Can you explain this thing about encapsulation?

混江龙づ霸主 提交于 2019-11-27 13:58:08

问题


In response to What is your longest-held programming assumption that turned out to be incorrect? question, one of the wrong assumptions was:

That private member variables were private to the instance and not the class.

(Link)

I couldn't catch what he's talking about, can anyone explain what is the wrong/right about that with an example?


回答1:


public class Example {
  private int a;

  public int getOtherA(Example other) {
    return other.a;
  }
}

Like this. As you can see private doesn't protect the instance member from being accessed by another instance.

BTW, this is not all bad as long as you are a bit careful.
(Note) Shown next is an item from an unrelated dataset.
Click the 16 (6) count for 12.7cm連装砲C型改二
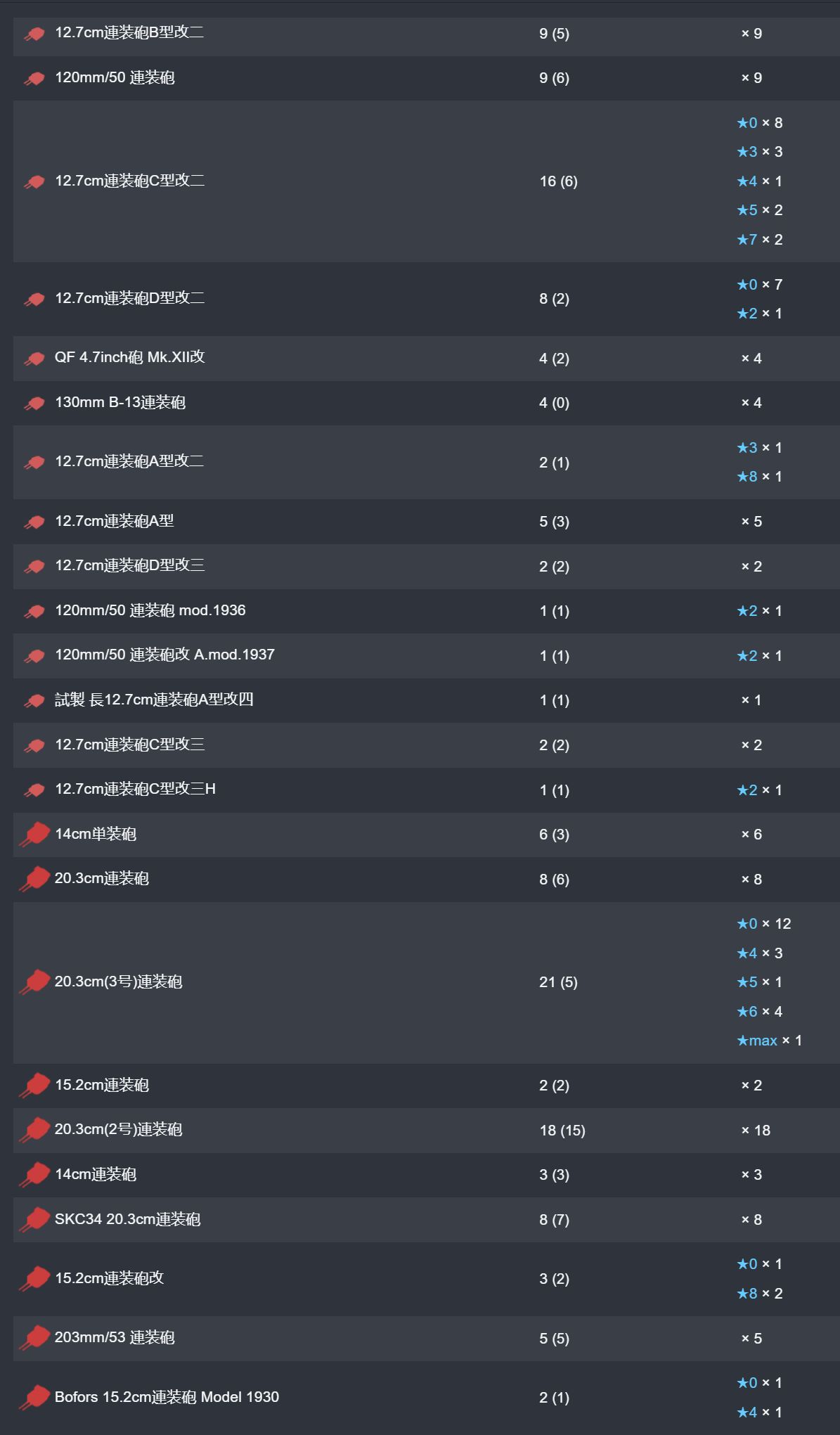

If private wouldn't work like in the above example, it would be cumbersome to write equals() and other such methods.




回答2:


Here's the equivalent of Michael Borgwardt's answer for when you are not able to access the private fields of the other object:

public class MutableInteger {
    private int value;

    // Lots of stuff goes here

    public boolean equals(Object o) {
        if(!(o instanceof MutableInteger)){ return false; }
        MutableInteger other = (MutableInteger) o;
        return other.valueEquals(this.value); // <------------
    }

    @Override // This method would probably also be declared in an interface
    public boolean valueEquals(int oValue) {
        return this.value == oValue;
    }
}

Nowadays this is familiar to Ruby programmers but I have been doing this in Java for a while. I prefer not to rely on access to another object's private fields. Remember that the other object may belong to a subclass, which could store the value in a different object field, or in a file or database etc.




回答3:


Example code (Java):

public class MutableInteger {
    private int value;

    // Lots of stuff goes here

    public boolean equals(Object o) {
        if(!(o instanceof MutableInteger)){ return false; }
        MutableInteger other = (MutableInteger) o;
        return this.value == other.value; // <------------
    }
}

If the assumption "private member variables are private to the instance" were correct, the marked line would cause a compiler error, because the other.value field is private and part of a different object than the one whose equals() method is being called.

But since in Java (and most other languages that have the visibility concept) private visibility is per-class, access to the field is allowed to all code of the MutableInteger, irrelevant of what instance was used to invoke it.